GOAL
Turn the data below, from the line containing "You are a computer-use" through the line containing "Instruction: Click the", inclusive, into a numbered list, leaving out blank lines.

EXERCISE MATERIALS

^^^^^^^^^^^^^^^^

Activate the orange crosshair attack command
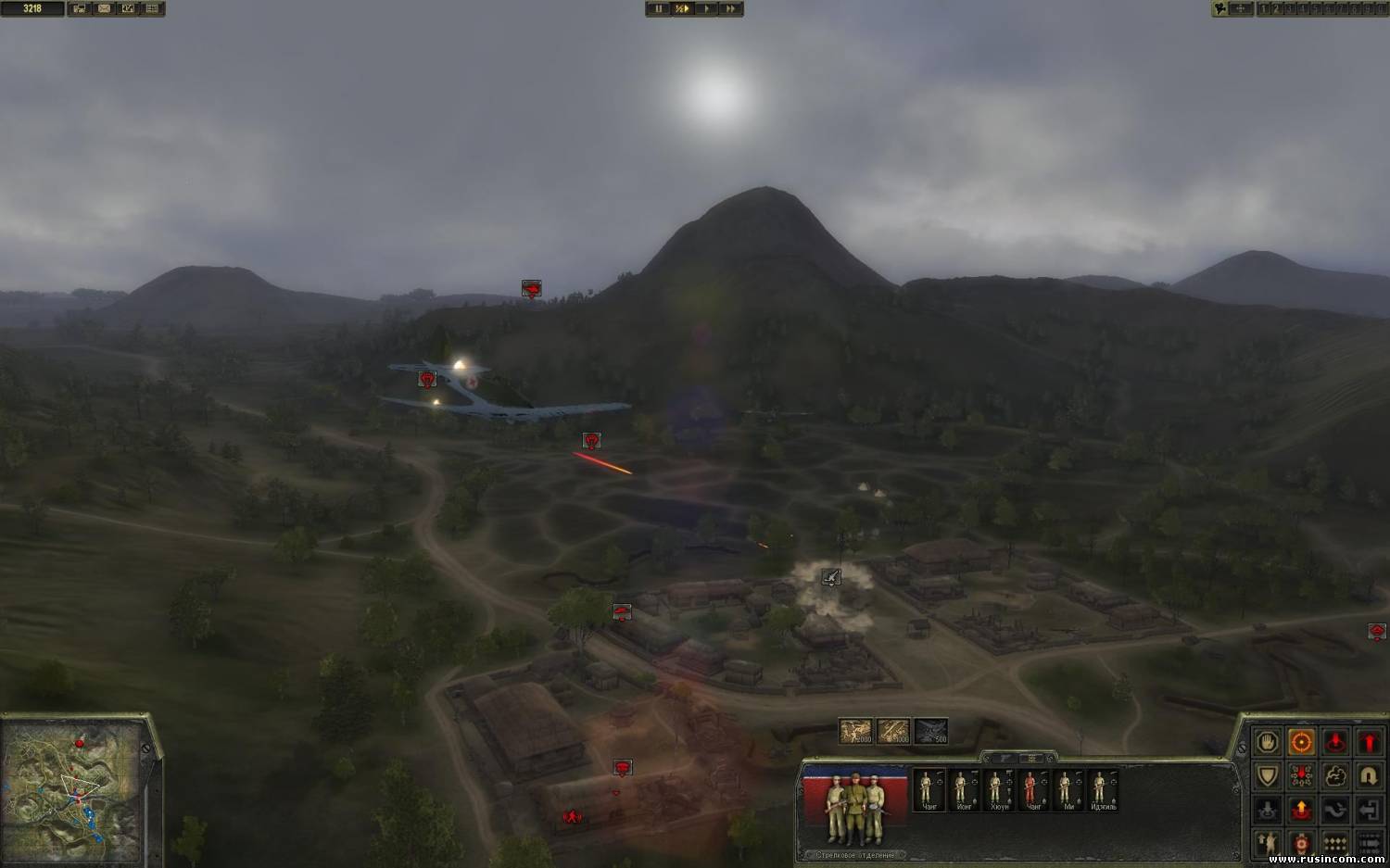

^^^^^^^^^^^^^^^^

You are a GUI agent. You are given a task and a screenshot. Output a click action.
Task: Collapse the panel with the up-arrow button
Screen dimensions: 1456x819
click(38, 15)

^^^^^^^^^^^^^^^^

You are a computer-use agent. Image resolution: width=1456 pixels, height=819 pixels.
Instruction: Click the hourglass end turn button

^^^^^^^^^^^^^^^^

WRITTEN RESPONSE
1. You are a computer-use agent. Image resolution: width=1456 pixels, height=819 pixels.
2. Instruction: Click the hourglass end turn button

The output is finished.